For the most part (and there are commendable, inspirational exceptions) we seem to be ploughing forward with our old-school techniques – our love affair with fossil fuels, industrial scale farming and deforestation – despite the certainty of their contribution to the demise of our species. It’s big stuff, the consequences of not changing course, of not strategically adapting to our new circumstances. The stuff, in fact, of dramatic, apocalyptic movies, which we eagerly watch for the purposes of entertainment (and ironically, escapism). Ours is a predicted future that at the least, makes most of us deeply uncomfortable and uncertain; and at the most, invokes in us a pervasive fear for the lives of our families of the next generations.

For all the cause for despair, there is, many argue, even more reason to galvanise.
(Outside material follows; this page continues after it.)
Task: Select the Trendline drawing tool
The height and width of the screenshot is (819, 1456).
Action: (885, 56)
If climate change was started by radical transformation, it makes perfect sense that it will be a revolution, another updated display of the brightest and best of human creativity and potential, that stops it.

A green revolution, driven by a collective intent to preserve the natural world in order to preserve our species, would be propelled and popularised by notions that go well beyond the limitations of politics, and a sense of moral duty.”
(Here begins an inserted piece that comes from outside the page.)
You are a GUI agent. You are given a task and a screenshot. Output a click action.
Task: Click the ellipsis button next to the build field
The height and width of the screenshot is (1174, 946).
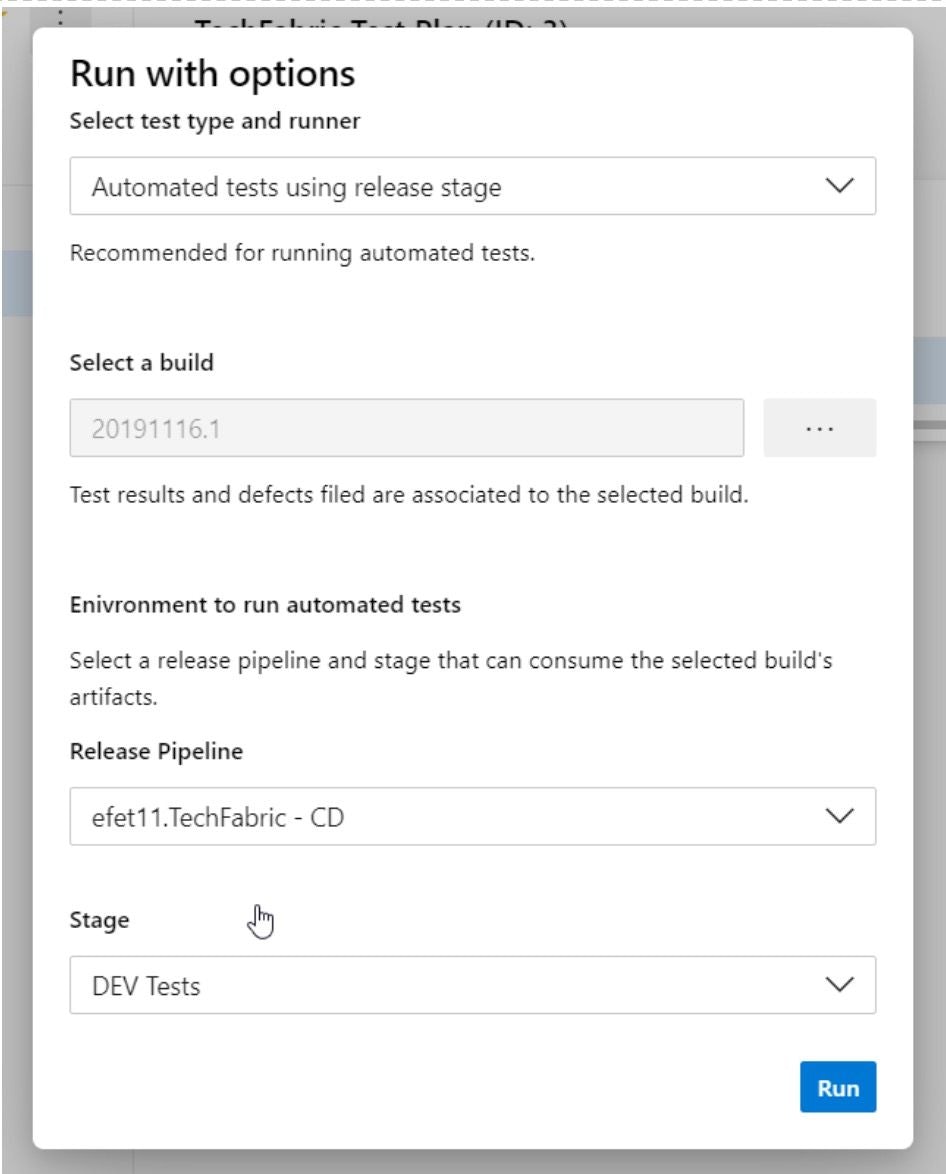(x=819, y=427)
It would be fashioned from a similar force of inevitability and innate global shift as the industrial revolution; from an understanding that we can experience both sacrifice and great benefit at the same time, and that disruption and transformation is a symptom of the natural expression of human potential.
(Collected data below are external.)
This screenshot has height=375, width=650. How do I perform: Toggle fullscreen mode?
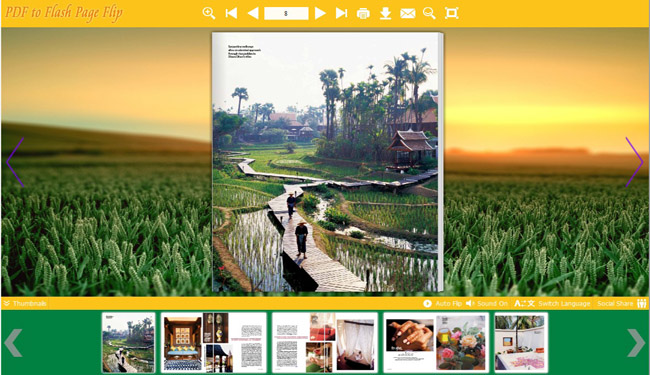pos(451,13)
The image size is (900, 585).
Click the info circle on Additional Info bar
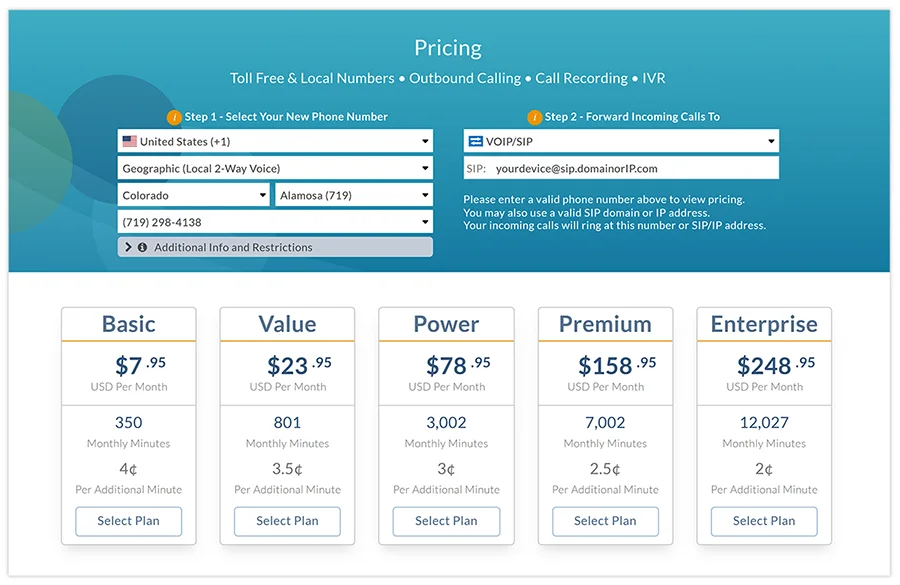coord(142,247)
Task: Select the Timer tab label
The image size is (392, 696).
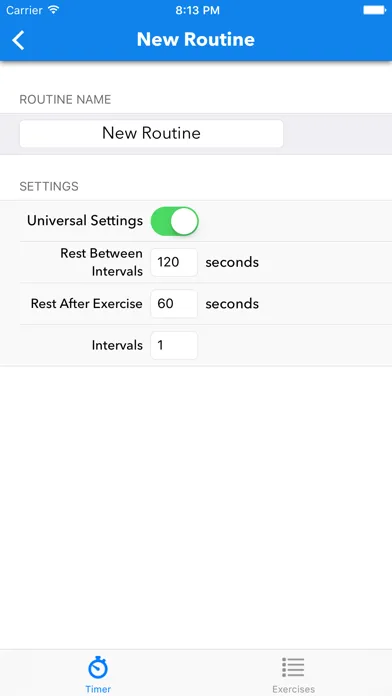Action: [98, 689]
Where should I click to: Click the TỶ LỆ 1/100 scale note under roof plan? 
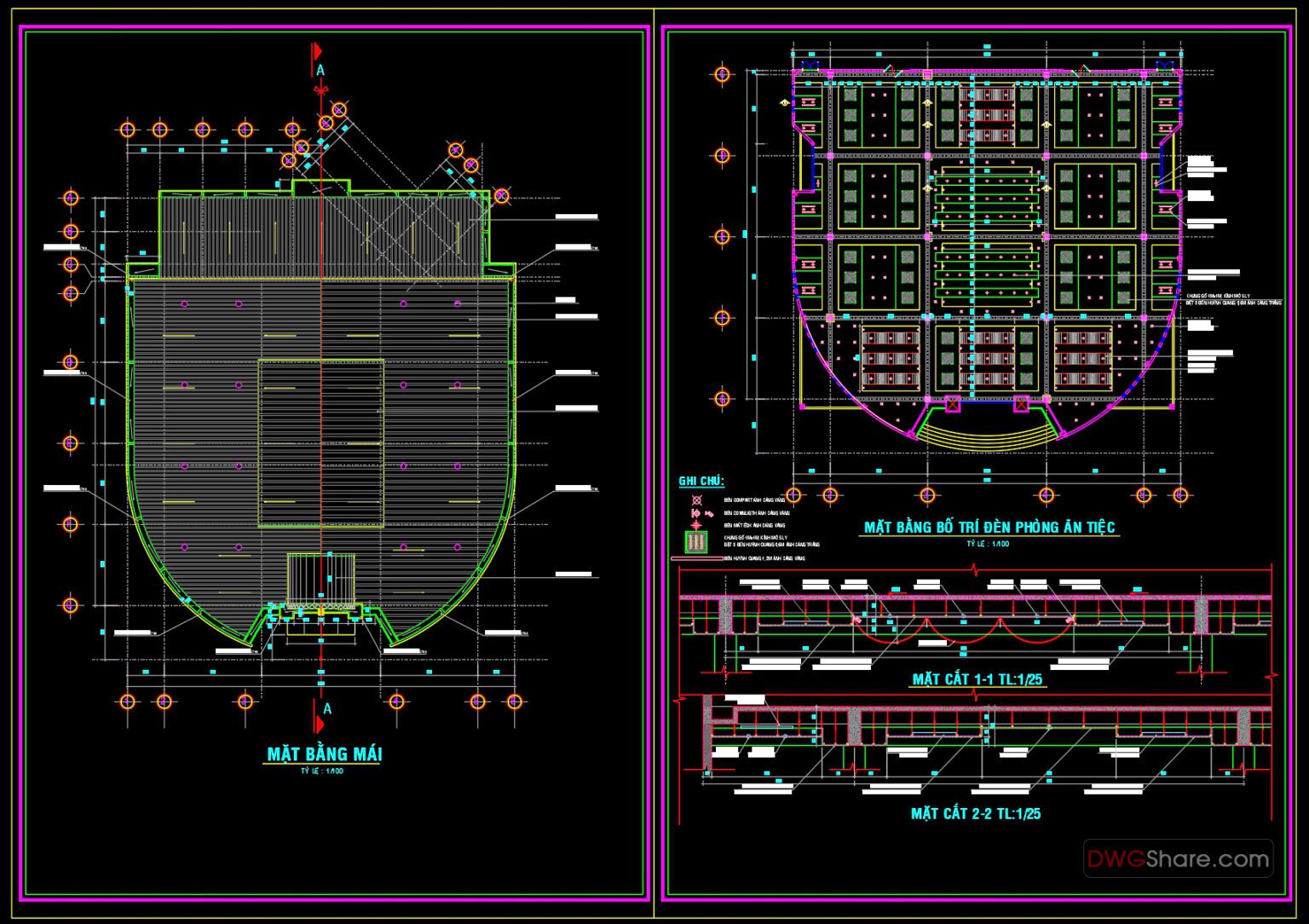pos(322,769)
However, instead of talkin’ bout a revolution, the rapidity and widespread saturation of change required to meaningfully deter the worst effects of a warming climate is oft-compared with the impressive and orderly mobilisation of wartime. The rhetoric here is that of great sacrifice and hardship, of a relinquishment of pleasure and convenience; a resigning to one’s limited fate in the name of survival.

Conversely, in an interesting essay in The New York Times on the use of the language of war to tackle climate change, Eric. S. Godoy and Aaron Jaffe explain why they back the rhetoric (and action) of revolution instead: ‘While world wars aim to decimate enemies and their capacities for violence, “revolutions” aim to transform violence and oppression by empowering people. Instead of a war against physics, a revolution in the control and direction of climate, natural resources and energy policy could enable democratic participation to redress past harms and guide environmental goals of the future. Such a revolution would affirm the right to a clean, healthy environment for all people; it would transform the relationships that regulate our metabolism with nature, relationships that now allow some to profit by denying this right to others.’

Godoy and Jaffe’s sentiments of empowerment may lead us to consider whether or not this revolution has actually started, if its initial rumblings are being heard and felt. What if there is an unspoken eco consciousness movement happening within ourselves, that will ultimately translate into a broader social trend? What if some of us are already subconsciously rejecting the excesses of consumerism in order to live clearer, simpler, more meaningful lives? What if our intuitions are telling us to experience and protect the realigning sanctity of nature, to see its rhythm as a crucial and foundational part of ourselves?

A modern-day revolution would mean an enlightened choice – at the personal, cultural and political level – to take ownership of our every action, purchase and energy source, and our individual and collective relationship with the natural world.”

It would require an empathetic wisdom; a lack of fear of radical action; and an intrinsic appreciation of the notion that change is part of the human story. As the activist and anarchist Abbie Hoffman said: ‘Revolution is not something fixed in ideology, nor is it something fashioned to a particular decade. It is a perpetual process embedded in the human spirit.’

If history is anything to go by, revolution is unavoidable. Improvement on our practices as we learn better is part of our human inclination. It’s in our nature.